■ RECORDS ■
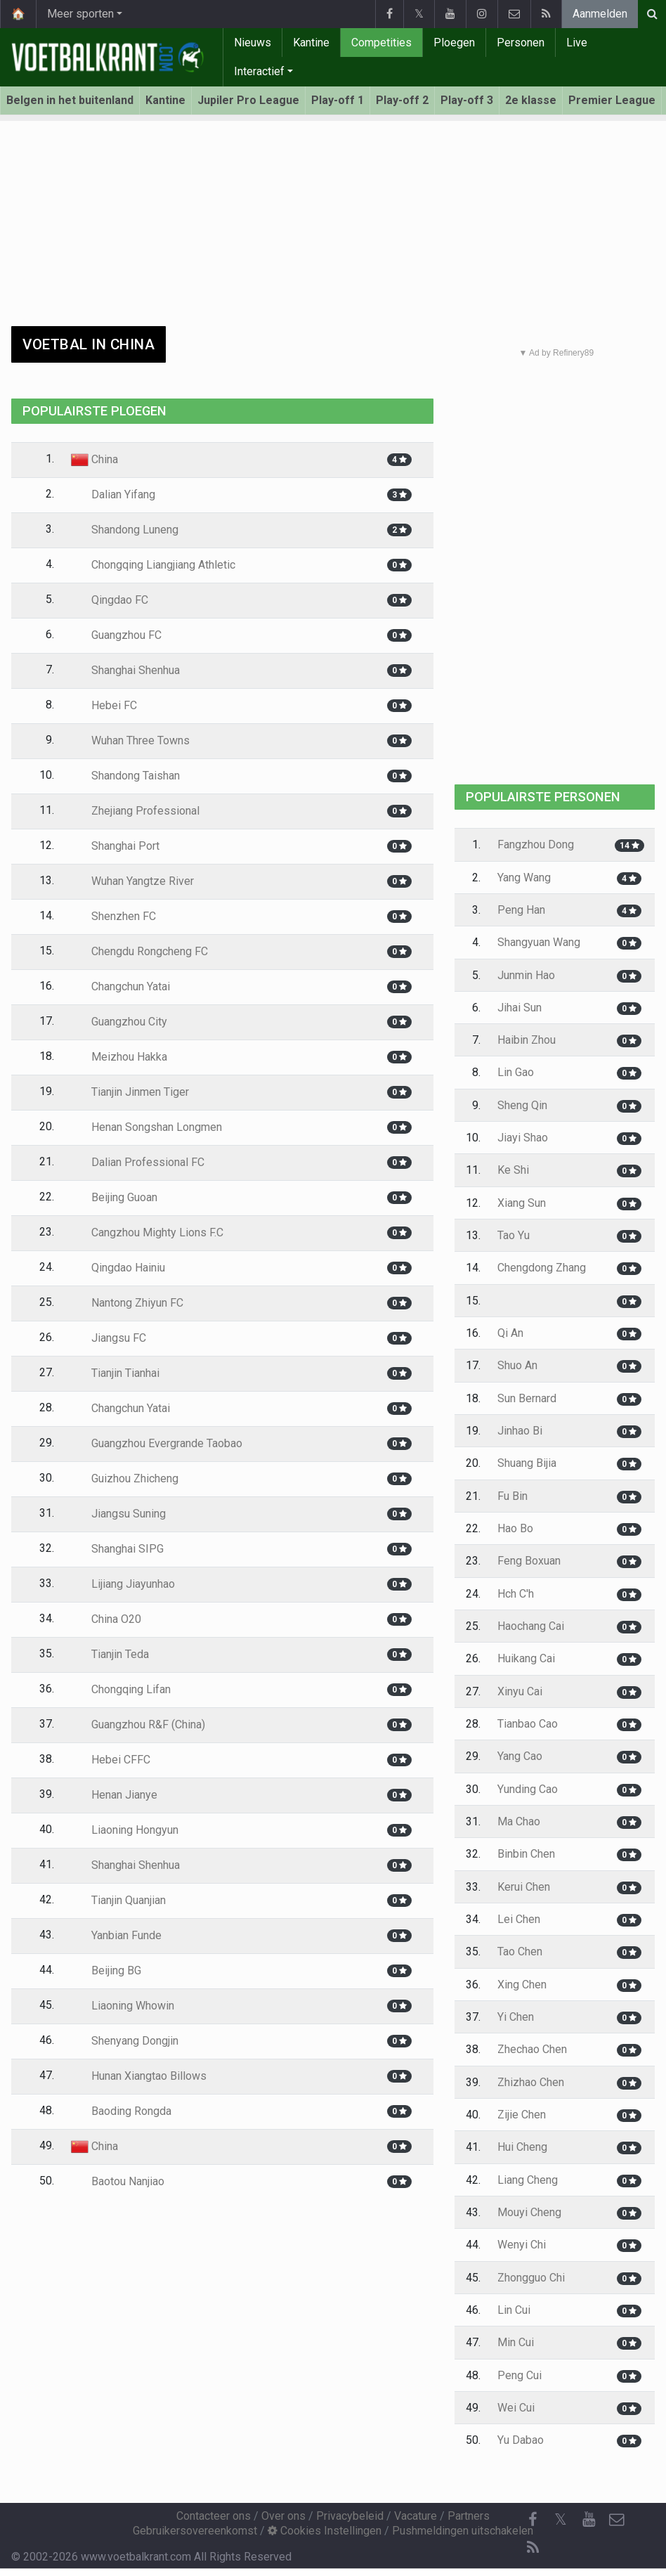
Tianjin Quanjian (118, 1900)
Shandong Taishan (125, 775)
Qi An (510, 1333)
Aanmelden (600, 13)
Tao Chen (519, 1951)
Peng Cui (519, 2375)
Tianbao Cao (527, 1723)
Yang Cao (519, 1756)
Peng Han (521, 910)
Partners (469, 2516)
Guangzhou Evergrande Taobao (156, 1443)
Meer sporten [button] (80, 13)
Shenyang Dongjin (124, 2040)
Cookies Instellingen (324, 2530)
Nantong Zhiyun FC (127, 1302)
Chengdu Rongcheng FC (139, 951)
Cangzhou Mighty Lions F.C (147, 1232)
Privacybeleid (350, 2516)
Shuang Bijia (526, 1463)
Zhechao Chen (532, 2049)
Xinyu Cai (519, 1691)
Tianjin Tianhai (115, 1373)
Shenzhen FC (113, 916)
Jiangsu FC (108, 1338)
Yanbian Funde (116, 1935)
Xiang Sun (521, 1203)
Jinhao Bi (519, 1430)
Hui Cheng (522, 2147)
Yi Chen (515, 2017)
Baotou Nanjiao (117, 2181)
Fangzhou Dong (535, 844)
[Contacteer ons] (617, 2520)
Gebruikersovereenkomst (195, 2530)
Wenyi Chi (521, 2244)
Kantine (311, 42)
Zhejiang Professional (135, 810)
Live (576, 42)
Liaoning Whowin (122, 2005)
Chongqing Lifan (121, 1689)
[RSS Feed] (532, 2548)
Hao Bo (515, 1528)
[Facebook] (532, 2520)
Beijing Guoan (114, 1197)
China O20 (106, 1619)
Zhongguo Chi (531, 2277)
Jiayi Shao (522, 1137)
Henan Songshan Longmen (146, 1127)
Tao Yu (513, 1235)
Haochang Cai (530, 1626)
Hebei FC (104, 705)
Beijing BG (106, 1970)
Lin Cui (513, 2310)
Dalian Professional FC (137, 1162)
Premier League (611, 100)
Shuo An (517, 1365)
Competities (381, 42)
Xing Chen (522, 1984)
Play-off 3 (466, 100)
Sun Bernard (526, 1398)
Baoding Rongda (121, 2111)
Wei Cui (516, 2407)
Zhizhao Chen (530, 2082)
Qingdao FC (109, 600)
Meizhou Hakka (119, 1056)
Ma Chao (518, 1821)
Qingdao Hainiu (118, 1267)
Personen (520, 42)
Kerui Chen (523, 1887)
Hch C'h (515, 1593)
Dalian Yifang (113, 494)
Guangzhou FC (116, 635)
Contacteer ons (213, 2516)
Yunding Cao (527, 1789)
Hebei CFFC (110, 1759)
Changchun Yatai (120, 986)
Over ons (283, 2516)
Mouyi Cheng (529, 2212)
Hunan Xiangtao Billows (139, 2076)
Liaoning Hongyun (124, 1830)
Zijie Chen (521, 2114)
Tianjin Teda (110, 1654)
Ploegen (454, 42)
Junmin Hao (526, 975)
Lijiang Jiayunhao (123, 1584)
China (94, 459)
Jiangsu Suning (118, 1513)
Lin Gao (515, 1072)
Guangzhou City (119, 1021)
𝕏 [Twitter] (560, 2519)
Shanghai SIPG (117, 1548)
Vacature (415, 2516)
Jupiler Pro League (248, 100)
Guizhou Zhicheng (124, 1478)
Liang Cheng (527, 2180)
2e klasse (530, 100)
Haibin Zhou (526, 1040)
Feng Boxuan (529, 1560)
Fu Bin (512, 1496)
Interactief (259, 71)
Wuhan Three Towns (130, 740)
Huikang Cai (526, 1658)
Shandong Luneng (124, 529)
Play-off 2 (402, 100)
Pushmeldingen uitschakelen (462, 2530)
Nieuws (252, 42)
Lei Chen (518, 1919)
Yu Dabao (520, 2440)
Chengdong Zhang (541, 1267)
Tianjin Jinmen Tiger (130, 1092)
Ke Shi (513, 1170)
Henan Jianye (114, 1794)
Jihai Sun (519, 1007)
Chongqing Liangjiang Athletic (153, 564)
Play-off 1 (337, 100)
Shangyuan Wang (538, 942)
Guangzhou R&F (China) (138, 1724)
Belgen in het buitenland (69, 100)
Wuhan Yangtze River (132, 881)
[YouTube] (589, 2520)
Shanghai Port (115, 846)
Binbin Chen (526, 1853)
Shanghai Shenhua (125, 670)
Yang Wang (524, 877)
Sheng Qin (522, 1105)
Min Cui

■ EXERCISE PROMPT ■
Present the rows as a numbered list, starting with the first row and going on through the line with "Zhizhao Chen (530, 2082)", without blank lines or pictures.

■ FULL OUTPUT ■
1. Tianjin Quanjian (118, 1900)
2. Shandong Taishan (125, 775)
3. Qi An (510, 1333)
4. Aanmelden (600, 13)
5. Tao Chen (519, 1951)
6. Peng Cui (519, 2375)
7. Tianbao Cao (527, 1723)
8. Yang Cao (519, 1756)
9. Peng Han (521, 910)
10. Partners (469, 2516)
11. Guangzhou Evergrande Taobao (156, 1443)
12. Meer sporten [button] (80, 13)
13. Shenyang Dongjin (124, 2040)
14. Cookies Instellingen (324, 2530)
15. Nantong Zhiyun FC (127, 1302)
16. Chengdu Rongcheng FC (139, 951)
17. Cangzhou Mighty Lions F.C (147, 1232)
18. Privacybeleid (350, 2516)
19. Shuang Bijia (526, 1463)
20. Zhechao Chen (532, 2049)
21. Xinyu Cai (519, 1691)
22. Tianjin Tianhai (115, 1373)
23. Shenzhen FC (113, 916)
24. Jiangsu FC (108, 1338)
25. Yanbian Funde (116, 1935)
26. Xiang Sun (521, 1203)
27. Jinhao Bi (519, 1430)
28. Hui Cheng (522, 2147)
29. Yi Chen (515, 2017)
30. Baotou Nanjiao (117, 2181)
31. Fangzhou Dong (535, 844)
32. [Contacteer ons] (617, 2520)
33. Gebruikersovereenkomst (195, 2530)
34. Wenyi Chi (521, 2244)
35. Kantine (311, 42)
36. Zhejiang Professional (135, 810)
37. Live (576, 42)
38. Liaoning Whowin (122, 2005)
39. Chongqing Lifan (121, 1689)
40. [RSS Feed] (532, 2548)
41. Hao Bo (515, 1528)
42. [Facebook] (532, 2520)
43. Beijing Guoan (114, 1197)
44. China O20 (106, 1619)
45. Zhongguo Chi (531, 2277)
46. Jiayi Shao (522, 1137)
47. Henan Songshan Longmen (146, 1127)
48. Tao Yu (513, 1235)
49. Haochang Cai (530, 1626)
50. Hebei FC (104, 705)
51. Beijing BG (106, 1970)
52. Lin Cui (513, 2310)
53. Dalian Professional FC (137, 1162)
54. Premier League (611, 100)
55. Shuo An (517, 1365)
56. Competities (381, 42)
57. Xing Chen (522, 1984)
58. Play-off 3 (466, 100)
59. Sun Bernard (526, 1398)
60. Baoding Rongda (121, 2111)
61. Wei Cui (516, 2407)
62. Zhizhao Chen (530, 2082)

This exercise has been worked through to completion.